-- Source data follows --

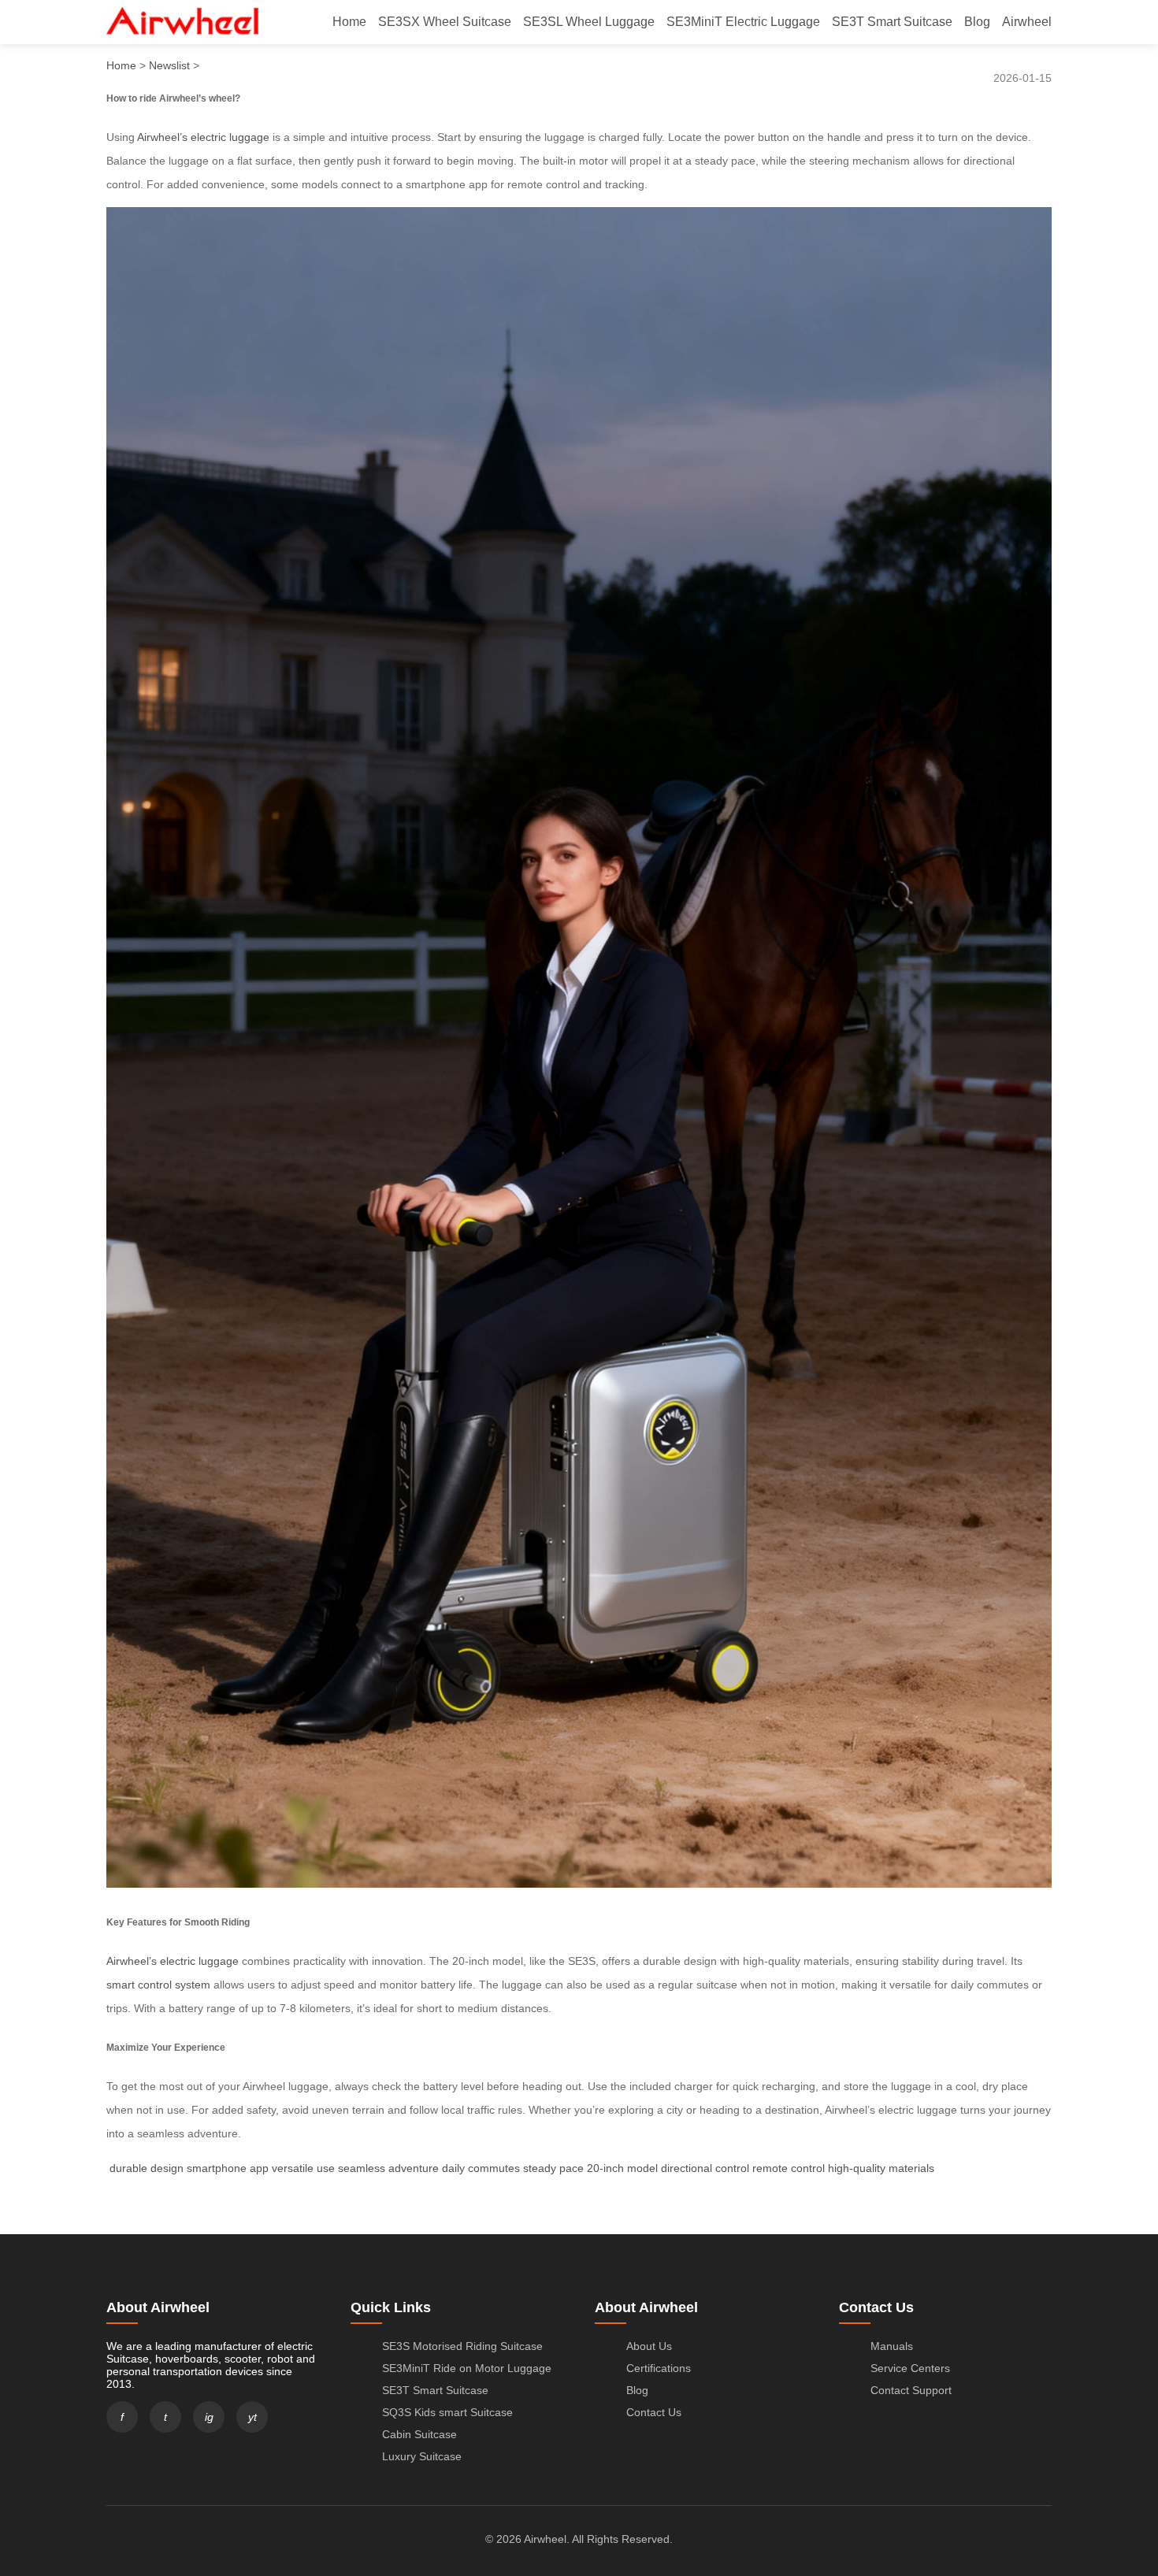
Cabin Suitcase (419, 2434)
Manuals (891, 2346)
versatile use (303, 2168)
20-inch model (622, 2168)
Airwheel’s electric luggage (203, 137)
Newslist (169, 65)
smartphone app (228, 2168)
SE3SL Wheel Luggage (589, 21)
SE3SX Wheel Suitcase (444, 21)
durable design (146, 2168)
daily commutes (481, 2168)
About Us (649, 2346)
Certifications (658, 2368)
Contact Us (653, 2412)
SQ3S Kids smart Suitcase (447, 2412)
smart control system (158, 1984)
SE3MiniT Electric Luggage (743, 21)
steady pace (553, 2168)
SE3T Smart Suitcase (892, 21)
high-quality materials (881, 2168)
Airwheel (1027, 21)
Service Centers (910, 2368)
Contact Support (911, 2390)
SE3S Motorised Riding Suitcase (462, 2346)
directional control (705, 2168)
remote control (788, 2168)
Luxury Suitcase (422, 2456)
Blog (977, 21)
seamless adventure (388, 2168)
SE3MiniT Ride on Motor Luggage (466, 2368)
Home (349, 21)
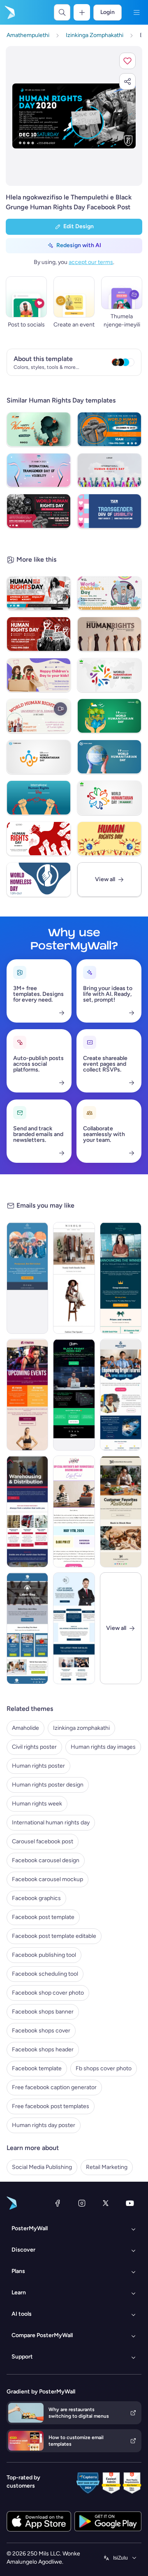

-- Source data concluded --

### Problem details
Your task is to transcribe exactly the lines from the one containing "Newslist (169, 65)" through the final line of the entries above, pictures excluded.

### Solution for this problem
Newslist (169, 65)
smartphone app (228, 2168)
SE3SL Wheel Luggage (589, 21)
SE3SX Wheel Suitcase (444, 21)
durable design (146, 2168)
daily commutes (481, 2168)
About Us (649, 2346)
Certifications (658, 2368)
Contact Us (653, 2412)
SQ3S Kids smart Suitcase (447, 2412)
smart control system (158, 1984)
SE3MiniT Electric Luggage (743, 21)
steady pace (553, 2168)
SE3T Smart Suitcase (892, 21)
high-quality materials (881, 2168)
Airwheel (1027, 21)
Service Centers (910, 2368)
Contact Support (911, 2390)
SE3S Motorised Riding Suitcase (462, 2346)
directional control (705, 2168)
remote control (788, 2168)
Luxury Suitcase (422, 2456)
Blog (977, 21)
seamless adventure (388, 2168)
SE3MiniT Ride on Motor Luggage (466, 2368)
Home (349, 21)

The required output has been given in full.